• Written instruction 1: In the passage about facing our "dragons," what happens if we go too far into order?
• Written instruction 2: Continue the passage about sorting out our lives and living between chaos and order, starting right after its last sentence.

• Excerpt to read:
----

In order to have any chance of making the world a better place, we must first sort out our lives rather than assuming we can go around “fixing” others (e.g. How to Change the World—Properly).
We need to voluntarily face and defeat our “dragons” before they get too big and eat us. All sorts of problems can become “dragons”—from small things, like not cleaning your room or paying a bill, to large things, like abuse that you’ve suffered (e.g. Slaying the Dragon Within us).
We want to try to walk with one foot in chaos and the other in order. If we go too far into chaos we will drown, if we go too far into order we will become frozen (e.g. Living a Proper Life between Chaos & Order).
He soberingly articulates the many ways we can make life hell for ourselves and those around us, frequently citing frightening examples from the past 100 years. But he doesn’t leave it there, he encourages us forward.
He appreciates a wide range of art, music, culture, beauty, and wisdom—which, combined with his authentic, conversational style and everyday topics, make him accessible to a broad audience I think, although some people might think he’s too coarse or intellectual at times.
He is great at showing how religions, mythology, archetypes, and psychology are interrelated—which actually gives me a greater appreciation for all of them. Out of this, he explains why Postmodernism is self-defeating and an inadequate philosophy for life. While there are numerous ways to interpret things, many interpretations can be demonstrated as false.

----

Dataset excerpt:
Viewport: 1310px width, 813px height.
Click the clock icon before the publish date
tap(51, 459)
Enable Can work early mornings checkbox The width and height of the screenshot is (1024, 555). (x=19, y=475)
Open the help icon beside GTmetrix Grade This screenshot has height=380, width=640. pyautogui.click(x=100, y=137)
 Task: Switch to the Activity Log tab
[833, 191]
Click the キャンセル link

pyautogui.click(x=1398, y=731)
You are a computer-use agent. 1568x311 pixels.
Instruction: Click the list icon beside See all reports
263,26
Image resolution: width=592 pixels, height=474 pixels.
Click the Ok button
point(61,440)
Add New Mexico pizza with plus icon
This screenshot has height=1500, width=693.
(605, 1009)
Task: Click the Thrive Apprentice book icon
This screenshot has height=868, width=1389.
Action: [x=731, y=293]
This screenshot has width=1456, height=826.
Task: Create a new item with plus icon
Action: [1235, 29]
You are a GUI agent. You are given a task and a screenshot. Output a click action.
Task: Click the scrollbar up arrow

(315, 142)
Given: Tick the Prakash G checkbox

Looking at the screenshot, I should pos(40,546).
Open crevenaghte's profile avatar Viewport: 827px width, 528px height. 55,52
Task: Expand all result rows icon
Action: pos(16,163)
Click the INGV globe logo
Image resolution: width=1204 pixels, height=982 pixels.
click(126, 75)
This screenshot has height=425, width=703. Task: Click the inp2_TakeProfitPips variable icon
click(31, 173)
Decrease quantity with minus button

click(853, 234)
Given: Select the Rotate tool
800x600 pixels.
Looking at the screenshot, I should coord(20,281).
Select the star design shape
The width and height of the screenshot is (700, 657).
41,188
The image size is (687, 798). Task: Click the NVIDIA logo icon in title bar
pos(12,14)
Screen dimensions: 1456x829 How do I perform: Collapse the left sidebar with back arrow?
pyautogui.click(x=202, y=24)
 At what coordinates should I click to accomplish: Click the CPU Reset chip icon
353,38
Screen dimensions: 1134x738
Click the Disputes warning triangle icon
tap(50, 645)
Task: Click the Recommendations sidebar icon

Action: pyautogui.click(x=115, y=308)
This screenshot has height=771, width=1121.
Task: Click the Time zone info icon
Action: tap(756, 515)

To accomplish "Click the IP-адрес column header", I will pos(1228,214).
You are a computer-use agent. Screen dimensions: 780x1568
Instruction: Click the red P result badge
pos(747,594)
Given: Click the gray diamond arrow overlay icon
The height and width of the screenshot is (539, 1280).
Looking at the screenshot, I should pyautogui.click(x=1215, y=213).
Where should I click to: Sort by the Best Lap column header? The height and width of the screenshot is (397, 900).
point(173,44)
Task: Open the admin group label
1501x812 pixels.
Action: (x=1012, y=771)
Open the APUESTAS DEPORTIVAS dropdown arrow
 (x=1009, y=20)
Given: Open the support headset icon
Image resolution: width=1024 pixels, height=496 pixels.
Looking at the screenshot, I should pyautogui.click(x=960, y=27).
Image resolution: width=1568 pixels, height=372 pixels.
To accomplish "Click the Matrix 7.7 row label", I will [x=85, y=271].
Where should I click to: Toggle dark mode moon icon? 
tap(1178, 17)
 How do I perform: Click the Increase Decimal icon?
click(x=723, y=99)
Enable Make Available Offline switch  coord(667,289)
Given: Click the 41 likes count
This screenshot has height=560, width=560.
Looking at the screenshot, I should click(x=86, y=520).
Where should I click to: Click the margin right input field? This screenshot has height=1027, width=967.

----

• Final result 1: We will become frozen.

• Final result 2:
Religion shouldn’t be written off as mere superstition as it’s the distillation of countless generations of profound wisdom and the acting out of deep psychological truths. He sees Christianity as the most thoroughly developed example.
I’m unwilling to rule out the existence of heaven. I’m unwilling to rule out the existence of life after death. I’m unwilling to rule out the idea of Universal redemption and the defeat of evil. Now I know perfectly well that all those things can be well conceptualized metaphorically… but I’m not willing to make the claim that those ideas exhaust themselves in the metaphor.
Christ then preached to the spirits that were being kept in prison.
The good news has even been preached to the dead, so that after they have been judged for what they have done in this life, their spirits will live with God.
1 Peter 3:19, 4:6, CEV
I think we need to keep 2 key themes of the letter in mind:
Peter is trying to encourage Christians. He does this by showing them how they fit into God’s big story—from Creation, Abraham, Israel, and ultimately in Jesus. He reminds them that they have a new hope, a new identity, and a new family.
Peter is giving his readers some guidance on how to respond to the inevitable suffering they’ll face because of their faith.
How does Jesus preaching to the spirits and the dead encourage and inspire hope? What guidance does it give when you’re suffering?
To attempt to answer these questions, I’m going to walk through Peter’s account, starting at verse 20, where he talks about the days of Noah.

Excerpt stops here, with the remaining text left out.